Linux Grows Up

Phil Hughes

Issue #41, September 1997

Linux is being recognized as a serious OS with real commercial potential.

Each month we allocate a page for this column. The space is reserved past the regular deadline to give us an extra week to find the right earth-shattering event to report—which sometimes doesn't happen. This month we missed the initial deadline and were left with about a day to find some earth-shattering news and write the column.

Back in the early days of Linux there was a new kernel almost every day, which produced a continuous stream of new topics. Linux has grown up—it's too stable, reliable and routine.

Or is it? I went to the comp.os.linux.announce newsgroup hoping to find an exciting event. I didn't. I read it again. Still no exciting event. Then, I realized I was so busy looking for one thing that I had missed an event of more significance than any single post.

Linux is being recognized as a serious OS with real commercial potential. It's not that we haven't had anything commercial posted before, it is that there were so many posted in the last week and the type of information posted. Here is a sample:

  • Process credit cards on your computer: Credit Card Verification System (CCVS) from HKS, Inc. is a package that gives you a command line interface and GUI to do credit card processing as well as libraries to call from programs.

  • WebMagick Image Web Generator 1.29: WebMagick is a package which makes putting images on the Web as easy as magic. Or, more specifically, WebMagick builds HTML pages and image maps from a set of image files. Thus, rather than manually building a page using thumbnails and writing HTML so the thumbnails are clickable, WebMagick builds maps consisting of the thumbnails and writes the HTML. Besides saving you time, WebMagick improves performance by decreasing the number of individual files that make up a clickable page.

  • Linux nominated for a European Software Excellence Award: These awards are sponsored by Ziff-Davis, Europe's largest computer magazine publisher. The three finalists for the Desktop Environment Award were Microsoft, IBM and Red Hat Software. They said: “... Linux has grown up from being a programming freak's playground to a stable and easy to install operating system. ...”

  • Web-based application development platform: TalentSoft Web+ 3.0 is a premier web-based application development platform for Unix and Windows. The article states “Web+ is extremely scalable, having been tested successfully on a web site with an average of 2,000,000 hits/day, 40% of which are hits to the Web+ server.” Now, the posting didn't say it was a Linux box that handled the 2,000,000 hits per day, but the product is available for Linux—the limitation is the hardware, not the software.

  • VBVM—A Visual Basic 5 Virtual Machine: This product from Softworks Limited is a portable version of the MS Visual Basic 5 virtual machine. It enables you to take VB5 executables and run them, unmodified, on other platforms. While not an application, it will make it possible for lots of existing applications to run on Linux.

  • Rent-a-dedicated-server for $250: Vipex Internet Presence rents Linux servers including DNS and an unlimited number of domains for $250/month.
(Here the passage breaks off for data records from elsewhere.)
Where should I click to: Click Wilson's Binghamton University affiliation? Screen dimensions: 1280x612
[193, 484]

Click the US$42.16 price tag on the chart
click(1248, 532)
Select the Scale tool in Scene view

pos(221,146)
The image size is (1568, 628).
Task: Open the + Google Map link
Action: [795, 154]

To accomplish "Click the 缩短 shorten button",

  • Qbib-1.1 bibliography management system: Herrin Software Development, Inc. had built a bibliography management system based on qddb. It features all sorts of import and export options plus searching and report generation.

  • Motif Interface Builder VDX 1.1: VDX from Bredex GmbH is a GUI-based interactive tool that generates C and C++ source code.

  • Regulus 1.1: Regulus is a package to manage customer accounts for ISPs and includes customer activity logs and a web interface to access those logs.

This is enough of a sample of what's out there to give you the idea. Being an old Unix hacker, I see this influx of postings as the tool box getting filled with new, fancy tools. For example, using Regulus and CCVS, you can quickly put together an ISP with automated credit-card billing. Use Web+, WebMagick and a Vipex server to build a web site.

Tie all of this together with a post about an article on Linux in the June 1997 issue of Business Computer World that concludes that “Linux is very solid, widely used, and a real potential threat to Microsoft.” It also states “Linux is behind in the availability of applications, but is catching up.”

Maybe some day STP will cover NT being replaced with Linux.